Quality information is essential too. That is why the President’s transparency executive order asked HHS to work with the Department of Defense and the Department of Veterans Affairs to develop a roadmap of all the health quality measures that we collect.
In order to have a true market in healthcare, we need transparency for consumers on both what you’re paying—the price—and what you’re getting—the quality.
The thousands of quality measures administered by HHS, the VA, and DOD are quite important to patients, providers, and researchers.
They help HHS perform a vital function of government: protecting the health of the American people and promoting quality care.
But we have gone too long without examining what we, as a government, are doing in this space.
We need to ask whether we’re using the right metrics, whether the process for picking these metrics is appropriate, and how we can make these metrics more meaningful and useful for patients.
We’re determined to ensure that our quality data doesn’t just sit in a silo somewhere.
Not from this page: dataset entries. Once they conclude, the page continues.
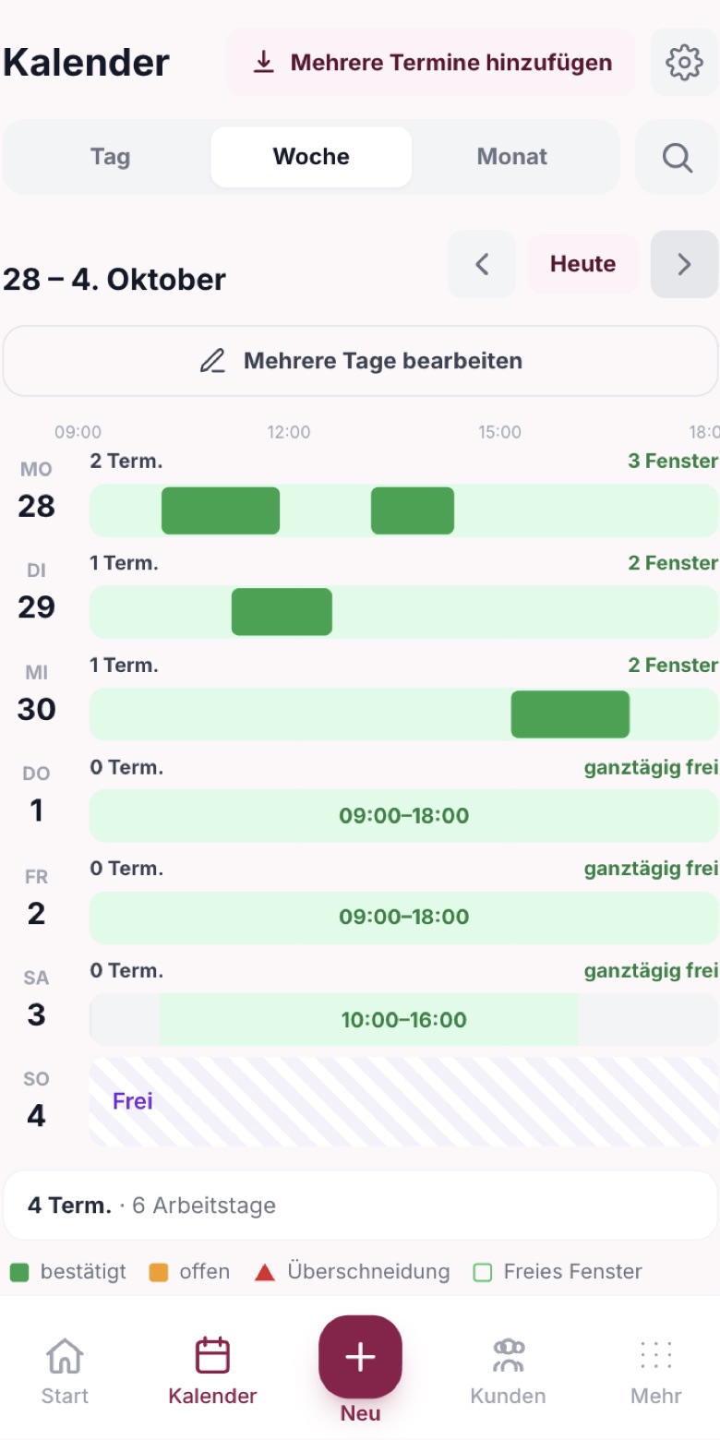
Task: Click Mehrere Tage bearbeiten button
Action: pyautogui.click(x=360, y=361)
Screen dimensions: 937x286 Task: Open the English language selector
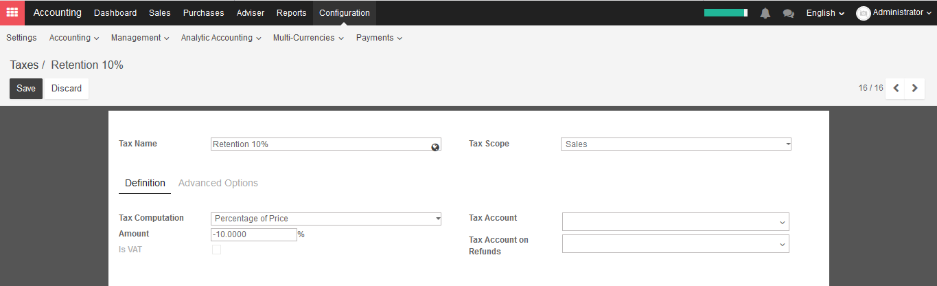(x=825, y=13)
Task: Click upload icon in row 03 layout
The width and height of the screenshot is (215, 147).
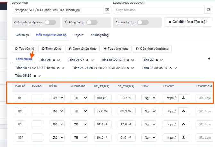Action: 184,124
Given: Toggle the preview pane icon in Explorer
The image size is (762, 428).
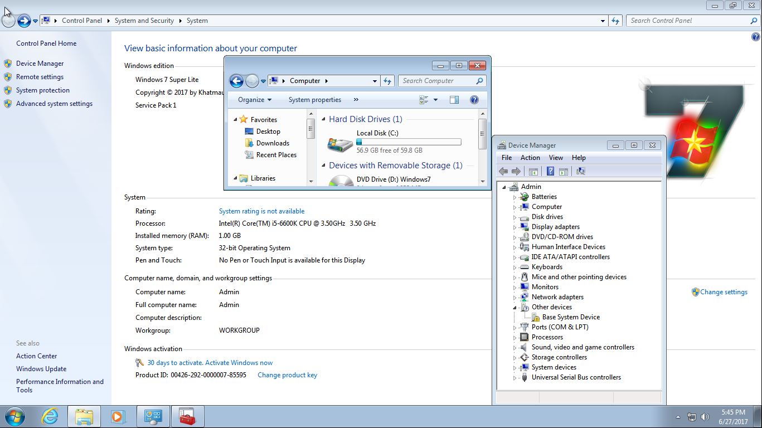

It needs to be put in the hands of patients, providers, and researchers.
That attitude applies to our internal practices at HHS, too.
This past fall, we launched a new data initiative as part of ReImagine HHS, our effort to improve management across the department.
The goal of this program, currently called the Data Insights Initiative, is to make much of HHS’s incredible data resources all accessible in one place.
Under the initiative, HHS staff will have access to a kind of one-stop shop where they can access and analyze the Department’s unparalleled data assets faster, easier, and more securely.
I’ll give you just one example of a problem that this initiative is going to help solve.
The strategic lead for HHS’s response to the opioid crisis is Admiral Brett Giroir, our Assistant Secretary for Health.
Since I appointed Admiral Giroir to this role, he has worked tirelessly to ensure that our response is based on the best and most recent data.
The data we need, like overdose deaths, emergency department visits, and the number of providers offering medication-assisted treatment, eventually makes its way to where it needs to go at HHS.
But it comes from a huge and diverse number of sources, such as state and local health departments and other federal agencies.
With this initiative, all of that data will be accessible to our strategic planners in one place, and data sets will be easily analyzed and visualized, no matter where they come from.
We always want our decisions to be based on the best and latest data, and the initiative I’ve described will make doing so much easier.
Whether you work at HHS or not, I encourage you to follow the results of this initiative.
In time, we believe it can be a test case for even more ambitious ways to use data and work with partners outside the walls of HHS.
I want to close by noting that the role I’ve laid out today around data and technology is a redefinition of the role of government in healthcare: government not as a heavy-handed intervener, but as an enabler and catalyst of private sector innovation and competition.
This can deliver a completely different kind of healthcare system: where you, as the patient, are at the center and in control, with seamless access to the data you need to make decisions with your healthcare provider.
That is the kind of personalized system that President Trump has promised the American people—and it will be a more affordable, higher quality system, too.
Such a system isn’t the stuff of science fiction. As you all know, we certainly have the technology to make it happen. We’re working to make it a reality every day at HHS, and I know many of you are hard at work on the same goal.
So thank you again for being here today, and I look forward to working with all of you in the years to come.